At the Athens port of Piraeus, the effects of Europe’s utter failure to respond collectively and compassionately to people seeking protection is painfully clear. Over 4,000 women, men, and children are sleeping in old warehouses, tents, and even under trucks. They are among the estimated 44,000 people trapped in Greece as a result of Western Balkan border closures.

Children washing outside a makeshift camp for asylum seekers and migrants at the port of Piraeus, in Athens. The UN refugee agency, UNHCR, estimates that women and children now make up nearly 60 per cent of those seeking refuge in Europe, March 11, 2016.

The Office of the United Nations High Commissioner for Refugees (UNHCR), estimates that women and children now make up nearly 60 percent of those seeking refuge in Europe, primarily from Syria, Iraq, and Afghanistan. What is most striking here is how many young children – how many babies – are among them. Many are sick from the cold and hardships.

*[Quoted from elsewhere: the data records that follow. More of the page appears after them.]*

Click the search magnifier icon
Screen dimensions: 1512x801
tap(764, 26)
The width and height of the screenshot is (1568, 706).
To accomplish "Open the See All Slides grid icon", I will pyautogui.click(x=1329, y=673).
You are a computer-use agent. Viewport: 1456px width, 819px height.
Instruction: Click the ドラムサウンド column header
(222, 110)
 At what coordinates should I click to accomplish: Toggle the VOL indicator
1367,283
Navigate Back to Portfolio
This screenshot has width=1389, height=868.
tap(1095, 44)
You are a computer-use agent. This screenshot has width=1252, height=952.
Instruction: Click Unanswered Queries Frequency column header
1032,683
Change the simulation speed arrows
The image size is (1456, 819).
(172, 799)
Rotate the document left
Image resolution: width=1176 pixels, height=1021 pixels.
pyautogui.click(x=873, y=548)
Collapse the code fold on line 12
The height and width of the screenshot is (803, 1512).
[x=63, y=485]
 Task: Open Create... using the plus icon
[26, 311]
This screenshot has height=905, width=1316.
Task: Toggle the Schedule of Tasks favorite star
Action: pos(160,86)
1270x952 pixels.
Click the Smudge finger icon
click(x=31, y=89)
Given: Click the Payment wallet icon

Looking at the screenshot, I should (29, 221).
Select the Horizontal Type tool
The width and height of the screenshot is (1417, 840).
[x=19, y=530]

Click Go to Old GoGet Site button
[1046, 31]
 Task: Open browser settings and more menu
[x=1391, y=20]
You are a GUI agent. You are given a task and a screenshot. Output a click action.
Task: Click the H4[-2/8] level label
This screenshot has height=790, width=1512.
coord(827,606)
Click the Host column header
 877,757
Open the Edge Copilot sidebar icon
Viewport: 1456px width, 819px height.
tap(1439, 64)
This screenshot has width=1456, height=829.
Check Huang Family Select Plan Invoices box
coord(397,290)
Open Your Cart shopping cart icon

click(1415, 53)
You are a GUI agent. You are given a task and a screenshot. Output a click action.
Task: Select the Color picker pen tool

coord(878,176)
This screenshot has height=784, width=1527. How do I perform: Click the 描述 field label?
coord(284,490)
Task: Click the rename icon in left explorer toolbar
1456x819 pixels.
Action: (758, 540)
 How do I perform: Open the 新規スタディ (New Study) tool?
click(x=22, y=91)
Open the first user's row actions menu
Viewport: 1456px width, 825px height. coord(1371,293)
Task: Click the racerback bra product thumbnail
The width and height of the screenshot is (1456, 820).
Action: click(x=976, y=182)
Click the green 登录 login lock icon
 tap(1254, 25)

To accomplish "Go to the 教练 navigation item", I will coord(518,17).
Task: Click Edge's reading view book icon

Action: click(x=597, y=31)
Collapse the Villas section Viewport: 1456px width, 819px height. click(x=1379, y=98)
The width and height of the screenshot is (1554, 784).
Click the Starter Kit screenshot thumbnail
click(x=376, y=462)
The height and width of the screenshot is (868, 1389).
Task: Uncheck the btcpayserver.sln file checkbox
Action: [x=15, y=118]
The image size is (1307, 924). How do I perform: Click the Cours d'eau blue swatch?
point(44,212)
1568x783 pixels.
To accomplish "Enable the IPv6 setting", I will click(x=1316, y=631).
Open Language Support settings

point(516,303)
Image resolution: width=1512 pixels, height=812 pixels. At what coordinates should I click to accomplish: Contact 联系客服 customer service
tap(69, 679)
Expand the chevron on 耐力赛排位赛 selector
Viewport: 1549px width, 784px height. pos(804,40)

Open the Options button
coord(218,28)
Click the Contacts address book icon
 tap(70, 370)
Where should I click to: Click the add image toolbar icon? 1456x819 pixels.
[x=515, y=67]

Their futures uncertain, many also have dire immediate concerns. Three Syrian women told us they sleep with their arms over their children, terrified of kidnapping. There is no privacy, and their husbands have to accompany them to use the toilet at night.

Families who arrived that morning by boat from one of the islands sat on the ground outside one of the passenger areas, hoping for a tent, but a volunteer said tents were scarce and would be given out later to those who most needed them.

A Syrian mother of a 2-month-old baby described not having access to a shower or being able to wash for days. “Imagine if you have your period,” she whispered.

The humanitarian crisis here is a microcosm of the challenges Greece faces as the EU and other countries turn Greece into a massive refugee camp. Authorities are unable to provide for basic needs such as food, water, and medical care. It’s mostly aid groups that provide blankets, tents, and essential information about people’s legal options.

With an average of 2,000 to 3,000 people reaching Greece every day, closed borders and sluggish implementation of an EU relocation plan mean the number of people stranded in Greece is growing. As of March 15 a scheme to transfer 66,400 people to other EU countries over two years had benefitted only 569 people. Afghans, who make up one-fourth of those who have reached Greece by sea this year and who have a high rate of recognition for asylum across the EU, are excluded.

EU leaders meeting today in Brussels will be focusing on a rights violating and inhumane proposed deal with Turkey to block arrivals. Instead, they should agree on a plan to share responsibility for all asylum seekers in Greece, to support decent living conditions for refugees in Turkey and other frontline countries, and to create and operate a large-scale resettlement program that is not based on a quid pro quo that turns back asylum seekers but rather gives refugees an orderly alternative to dangerous journeys toward an uncertain fate.